The state of Arizona issued a lease to a Saudi Arabian company that is said to threaten the water supply in Arizona. It looks as though some Arizona politicians made some decisions that are coming back to bite the people they are supposed to represent. No doubt similar problems exist where governments have sold resources to foreign buyers and now realize it shouldn’t have been done.
This raises several questions that relate directly or indirectly:
- If there is no law against foreign entities buying land and water resources in the US, should we expect foreign buyers to refuse to buy what they need because not buying might be better for us?
- If there is no law against selling land and water resources to foreign buyers, should people who want to do so be prohibited?
- If there is no law against selling other properties to foreign buyers, or against such purchases by foreign buyers, are buyers or sellers in such transactions doing anything wrong by doing what they want?
- Is there an important difference between selling products and natural resources, or between selling replaceable natural resources — like timber and grain — and irreplaceable — like water, oil and gas — natural resources?
- Is there a difference between what private actors — individuals, businesses and corporations — may properly sell, and what governments can properly do with property that [we like to think] belongs to all the people?
- Would it be proper to deny domestic transactions to some foreign entities but not to others? If so, how should we decide who is and who ain’t?

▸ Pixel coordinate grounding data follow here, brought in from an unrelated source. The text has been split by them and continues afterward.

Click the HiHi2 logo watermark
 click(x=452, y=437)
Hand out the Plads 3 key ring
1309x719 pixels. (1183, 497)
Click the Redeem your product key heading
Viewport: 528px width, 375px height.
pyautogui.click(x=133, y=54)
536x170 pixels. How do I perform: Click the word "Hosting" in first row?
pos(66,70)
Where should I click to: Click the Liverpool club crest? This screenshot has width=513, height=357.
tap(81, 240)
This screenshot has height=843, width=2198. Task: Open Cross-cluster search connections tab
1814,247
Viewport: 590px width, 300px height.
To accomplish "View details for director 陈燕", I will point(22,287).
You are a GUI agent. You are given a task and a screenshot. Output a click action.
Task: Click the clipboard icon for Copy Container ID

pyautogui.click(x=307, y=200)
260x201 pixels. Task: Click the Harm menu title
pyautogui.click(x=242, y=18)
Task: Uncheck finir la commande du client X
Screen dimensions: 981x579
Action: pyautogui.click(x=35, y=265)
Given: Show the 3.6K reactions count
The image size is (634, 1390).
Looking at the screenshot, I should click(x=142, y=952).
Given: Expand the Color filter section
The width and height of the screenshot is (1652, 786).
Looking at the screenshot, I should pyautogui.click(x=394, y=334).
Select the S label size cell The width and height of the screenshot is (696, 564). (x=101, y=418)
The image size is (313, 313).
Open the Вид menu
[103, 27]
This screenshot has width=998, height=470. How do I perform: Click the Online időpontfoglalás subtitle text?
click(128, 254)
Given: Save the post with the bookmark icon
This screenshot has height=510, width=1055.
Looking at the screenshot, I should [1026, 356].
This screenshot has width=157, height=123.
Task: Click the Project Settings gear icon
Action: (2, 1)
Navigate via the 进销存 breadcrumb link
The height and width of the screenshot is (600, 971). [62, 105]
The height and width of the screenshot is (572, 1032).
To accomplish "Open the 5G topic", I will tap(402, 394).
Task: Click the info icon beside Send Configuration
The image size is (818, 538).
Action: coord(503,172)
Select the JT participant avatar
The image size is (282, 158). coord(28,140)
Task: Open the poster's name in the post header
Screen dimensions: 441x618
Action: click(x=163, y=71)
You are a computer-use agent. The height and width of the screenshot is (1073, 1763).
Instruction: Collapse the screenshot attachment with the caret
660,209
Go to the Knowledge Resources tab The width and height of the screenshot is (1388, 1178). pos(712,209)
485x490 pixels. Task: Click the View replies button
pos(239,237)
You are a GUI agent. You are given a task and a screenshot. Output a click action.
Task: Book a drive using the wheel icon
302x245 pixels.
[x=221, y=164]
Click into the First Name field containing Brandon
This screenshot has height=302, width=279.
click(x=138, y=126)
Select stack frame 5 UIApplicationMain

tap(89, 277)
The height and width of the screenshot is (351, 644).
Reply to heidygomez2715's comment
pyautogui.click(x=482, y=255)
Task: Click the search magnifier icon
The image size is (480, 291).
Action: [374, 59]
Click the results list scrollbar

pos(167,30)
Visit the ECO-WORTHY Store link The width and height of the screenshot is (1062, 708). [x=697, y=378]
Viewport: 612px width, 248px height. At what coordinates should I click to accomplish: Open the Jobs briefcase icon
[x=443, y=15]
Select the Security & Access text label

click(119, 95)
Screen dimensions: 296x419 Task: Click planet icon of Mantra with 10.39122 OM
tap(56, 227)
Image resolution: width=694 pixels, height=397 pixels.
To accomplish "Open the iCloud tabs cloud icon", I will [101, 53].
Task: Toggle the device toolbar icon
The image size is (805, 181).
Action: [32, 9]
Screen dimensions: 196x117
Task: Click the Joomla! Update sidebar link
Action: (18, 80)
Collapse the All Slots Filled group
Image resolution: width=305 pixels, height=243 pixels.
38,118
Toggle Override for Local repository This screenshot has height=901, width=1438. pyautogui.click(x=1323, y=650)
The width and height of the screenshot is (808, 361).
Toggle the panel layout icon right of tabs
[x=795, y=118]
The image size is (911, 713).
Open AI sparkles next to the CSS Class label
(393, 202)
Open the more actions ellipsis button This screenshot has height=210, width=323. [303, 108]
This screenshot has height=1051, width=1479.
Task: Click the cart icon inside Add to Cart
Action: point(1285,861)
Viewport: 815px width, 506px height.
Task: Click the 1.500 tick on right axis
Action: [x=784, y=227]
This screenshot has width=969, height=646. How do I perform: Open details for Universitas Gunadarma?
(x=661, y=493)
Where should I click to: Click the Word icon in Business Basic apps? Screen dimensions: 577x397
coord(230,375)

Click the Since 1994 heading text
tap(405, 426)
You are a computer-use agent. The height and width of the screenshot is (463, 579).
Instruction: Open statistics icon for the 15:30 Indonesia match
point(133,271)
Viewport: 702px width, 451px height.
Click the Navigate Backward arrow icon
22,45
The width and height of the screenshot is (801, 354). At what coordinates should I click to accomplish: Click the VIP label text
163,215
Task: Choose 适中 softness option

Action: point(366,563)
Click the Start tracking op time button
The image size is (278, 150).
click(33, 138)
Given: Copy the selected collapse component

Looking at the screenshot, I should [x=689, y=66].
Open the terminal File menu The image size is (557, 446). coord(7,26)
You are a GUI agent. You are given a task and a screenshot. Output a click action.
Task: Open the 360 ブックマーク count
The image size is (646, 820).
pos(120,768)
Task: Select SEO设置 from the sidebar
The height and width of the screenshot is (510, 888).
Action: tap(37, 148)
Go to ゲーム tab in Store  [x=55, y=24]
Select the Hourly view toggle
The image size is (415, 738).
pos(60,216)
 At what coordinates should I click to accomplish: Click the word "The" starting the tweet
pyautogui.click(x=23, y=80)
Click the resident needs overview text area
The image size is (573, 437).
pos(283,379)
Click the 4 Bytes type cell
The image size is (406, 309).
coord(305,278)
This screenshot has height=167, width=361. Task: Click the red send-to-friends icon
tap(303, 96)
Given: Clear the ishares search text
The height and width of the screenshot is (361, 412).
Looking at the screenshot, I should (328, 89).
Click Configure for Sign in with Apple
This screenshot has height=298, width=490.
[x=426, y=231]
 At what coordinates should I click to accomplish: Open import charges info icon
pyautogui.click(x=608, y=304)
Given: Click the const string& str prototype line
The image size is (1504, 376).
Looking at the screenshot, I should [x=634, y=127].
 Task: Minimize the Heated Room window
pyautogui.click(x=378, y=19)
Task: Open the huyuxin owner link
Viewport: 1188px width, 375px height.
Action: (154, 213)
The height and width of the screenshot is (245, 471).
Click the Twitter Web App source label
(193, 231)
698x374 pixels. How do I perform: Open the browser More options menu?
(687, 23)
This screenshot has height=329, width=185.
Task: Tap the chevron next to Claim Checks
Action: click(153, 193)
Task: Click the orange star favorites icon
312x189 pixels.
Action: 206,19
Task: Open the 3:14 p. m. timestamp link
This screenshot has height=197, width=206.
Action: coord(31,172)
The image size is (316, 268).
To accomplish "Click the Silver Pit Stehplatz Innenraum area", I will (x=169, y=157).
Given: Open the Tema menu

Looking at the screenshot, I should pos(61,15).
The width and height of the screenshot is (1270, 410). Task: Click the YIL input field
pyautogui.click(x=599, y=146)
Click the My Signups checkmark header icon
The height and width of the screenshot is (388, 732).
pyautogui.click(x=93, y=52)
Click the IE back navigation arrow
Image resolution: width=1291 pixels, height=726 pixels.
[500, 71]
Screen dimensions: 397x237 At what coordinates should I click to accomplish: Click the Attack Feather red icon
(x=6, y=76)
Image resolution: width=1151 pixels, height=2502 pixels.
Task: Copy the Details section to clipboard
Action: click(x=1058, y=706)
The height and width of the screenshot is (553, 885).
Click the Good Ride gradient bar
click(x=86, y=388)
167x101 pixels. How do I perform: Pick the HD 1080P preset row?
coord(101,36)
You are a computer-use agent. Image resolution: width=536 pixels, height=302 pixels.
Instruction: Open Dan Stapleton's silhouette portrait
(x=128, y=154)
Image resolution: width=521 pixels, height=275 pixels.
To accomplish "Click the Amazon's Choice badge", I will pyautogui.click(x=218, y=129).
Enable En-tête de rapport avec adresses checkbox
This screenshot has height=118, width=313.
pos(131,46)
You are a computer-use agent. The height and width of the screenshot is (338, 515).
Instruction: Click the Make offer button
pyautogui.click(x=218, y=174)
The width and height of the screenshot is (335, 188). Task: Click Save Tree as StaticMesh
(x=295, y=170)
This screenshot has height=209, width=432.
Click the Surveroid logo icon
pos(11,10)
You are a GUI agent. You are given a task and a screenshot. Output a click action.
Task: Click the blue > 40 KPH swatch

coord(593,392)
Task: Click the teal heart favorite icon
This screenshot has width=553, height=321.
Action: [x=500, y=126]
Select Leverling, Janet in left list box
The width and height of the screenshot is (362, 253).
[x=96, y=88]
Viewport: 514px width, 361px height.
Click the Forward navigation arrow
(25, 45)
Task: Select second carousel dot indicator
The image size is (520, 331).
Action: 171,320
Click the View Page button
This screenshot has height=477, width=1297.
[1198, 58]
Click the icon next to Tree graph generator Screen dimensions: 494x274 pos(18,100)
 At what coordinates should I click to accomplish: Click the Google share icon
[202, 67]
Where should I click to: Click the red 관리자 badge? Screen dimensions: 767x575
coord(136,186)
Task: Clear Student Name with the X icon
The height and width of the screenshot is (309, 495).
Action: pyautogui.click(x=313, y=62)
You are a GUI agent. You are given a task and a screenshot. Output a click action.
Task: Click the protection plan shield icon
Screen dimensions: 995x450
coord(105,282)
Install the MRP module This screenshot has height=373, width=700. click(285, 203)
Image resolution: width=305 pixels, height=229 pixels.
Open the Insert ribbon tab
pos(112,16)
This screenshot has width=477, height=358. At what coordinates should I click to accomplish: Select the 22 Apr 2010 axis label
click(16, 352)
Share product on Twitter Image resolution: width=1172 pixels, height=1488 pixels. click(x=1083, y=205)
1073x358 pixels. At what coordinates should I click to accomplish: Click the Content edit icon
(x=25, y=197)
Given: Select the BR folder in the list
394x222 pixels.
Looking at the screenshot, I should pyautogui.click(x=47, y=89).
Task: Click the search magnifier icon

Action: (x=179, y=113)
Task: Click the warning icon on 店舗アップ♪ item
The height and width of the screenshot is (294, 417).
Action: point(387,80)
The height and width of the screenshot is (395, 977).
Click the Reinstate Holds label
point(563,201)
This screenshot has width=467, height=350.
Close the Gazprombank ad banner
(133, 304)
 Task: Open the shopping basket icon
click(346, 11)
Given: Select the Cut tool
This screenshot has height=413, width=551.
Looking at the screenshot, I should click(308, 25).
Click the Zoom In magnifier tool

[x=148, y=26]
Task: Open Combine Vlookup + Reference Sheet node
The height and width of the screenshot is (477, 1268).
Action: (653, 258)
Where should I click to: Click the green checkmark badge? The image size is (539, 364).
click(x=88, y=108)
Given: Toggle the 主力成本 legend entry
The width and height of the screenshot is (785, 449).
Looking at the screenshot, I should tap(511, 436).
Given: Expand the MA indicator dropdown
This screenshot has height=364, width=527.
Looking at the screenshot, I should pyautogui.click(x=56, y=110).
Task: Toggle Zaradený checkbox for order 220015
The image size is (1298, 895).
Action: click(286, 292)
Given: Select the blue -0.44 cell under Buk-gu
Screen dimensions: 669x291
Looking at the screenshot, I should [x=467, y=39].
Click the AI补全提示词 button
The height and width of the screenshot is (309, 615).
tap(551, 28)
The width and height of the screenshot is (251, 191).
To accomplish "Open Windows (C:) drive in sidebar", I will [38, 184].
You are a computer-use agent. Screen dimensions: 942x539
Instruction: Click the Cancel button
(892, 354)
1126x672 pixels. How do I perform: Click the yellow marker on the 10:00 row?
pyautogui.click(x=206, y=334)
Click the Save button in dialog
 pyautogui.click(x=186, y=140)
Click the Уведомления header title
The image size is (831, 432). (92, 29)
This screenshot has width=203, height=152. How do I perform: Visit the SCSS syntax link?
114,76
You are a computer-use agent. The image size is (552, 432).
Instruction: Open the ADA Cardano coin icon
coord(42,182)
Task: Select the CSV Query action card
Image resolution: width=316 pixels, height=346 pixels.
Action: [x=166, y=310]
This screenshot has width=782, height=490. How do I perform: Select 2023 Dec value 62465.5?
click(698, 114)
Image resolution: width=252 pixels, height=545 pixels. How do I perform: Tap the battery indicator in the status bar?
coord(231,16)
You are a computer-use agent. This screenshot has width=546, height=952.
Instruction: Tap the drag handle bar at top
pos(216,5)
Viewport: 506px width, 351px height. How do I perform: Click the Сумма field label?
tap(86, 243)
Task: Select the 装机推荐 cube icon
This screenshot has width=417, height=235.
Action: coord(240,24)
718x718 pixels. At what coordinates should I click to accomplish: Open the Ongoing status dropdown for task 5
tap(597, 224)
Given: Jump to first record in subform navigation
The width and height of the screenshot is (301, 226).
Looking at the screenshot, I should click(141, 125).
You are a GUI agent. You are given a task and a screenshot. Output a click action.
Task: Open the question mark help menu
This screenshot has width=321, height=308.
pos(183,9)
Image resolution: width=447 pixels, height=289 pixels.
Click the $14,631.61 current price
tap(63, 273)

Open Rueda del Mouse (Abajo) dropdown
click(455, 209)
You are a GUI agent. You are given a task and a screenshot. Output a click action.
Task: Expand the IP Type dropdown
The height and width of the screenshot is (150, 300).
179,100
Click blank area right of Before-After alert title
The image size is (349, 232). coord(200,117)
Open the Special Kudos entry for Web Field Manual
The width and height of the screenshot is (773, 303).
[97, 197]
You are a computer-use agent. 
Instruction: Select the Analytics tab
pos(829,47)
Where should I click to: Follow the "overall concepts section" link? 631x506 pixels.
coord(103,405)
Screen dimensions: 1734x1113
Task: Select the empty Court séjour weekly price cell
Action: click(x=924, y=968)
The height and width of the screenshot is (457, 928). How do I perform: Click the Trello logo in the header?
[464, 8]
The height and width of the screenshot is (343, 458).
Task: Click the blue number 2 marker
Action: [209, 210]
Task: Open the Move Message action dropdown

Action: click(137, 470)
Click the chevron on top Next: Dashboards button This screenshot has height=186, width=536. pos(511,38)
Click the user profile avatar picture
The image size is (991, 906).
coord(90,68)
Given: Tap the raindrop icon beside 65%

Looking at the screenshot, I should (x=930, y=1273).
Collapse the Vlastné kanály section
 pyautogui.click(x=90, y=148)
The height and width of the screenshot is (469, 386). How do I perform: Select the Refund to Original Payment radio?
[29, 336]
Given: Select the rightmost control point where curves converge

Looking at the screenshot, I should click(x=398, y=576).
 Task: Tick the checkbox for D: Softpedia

Have any of you wondered whether we should be denying the PRC/CCP purchases of land and other real properties within the US?
But I’m biased… I don’t even like the fact that all that farmland has been sold to Senor Gates, but I’m afraid I would have had to object to any government blocking the sales. However, we are living so far outside my moral, ethical and political principles that I wouldn’t object on principle if sensible laws were passed to better prevent the squandering of US’ most important natural resources.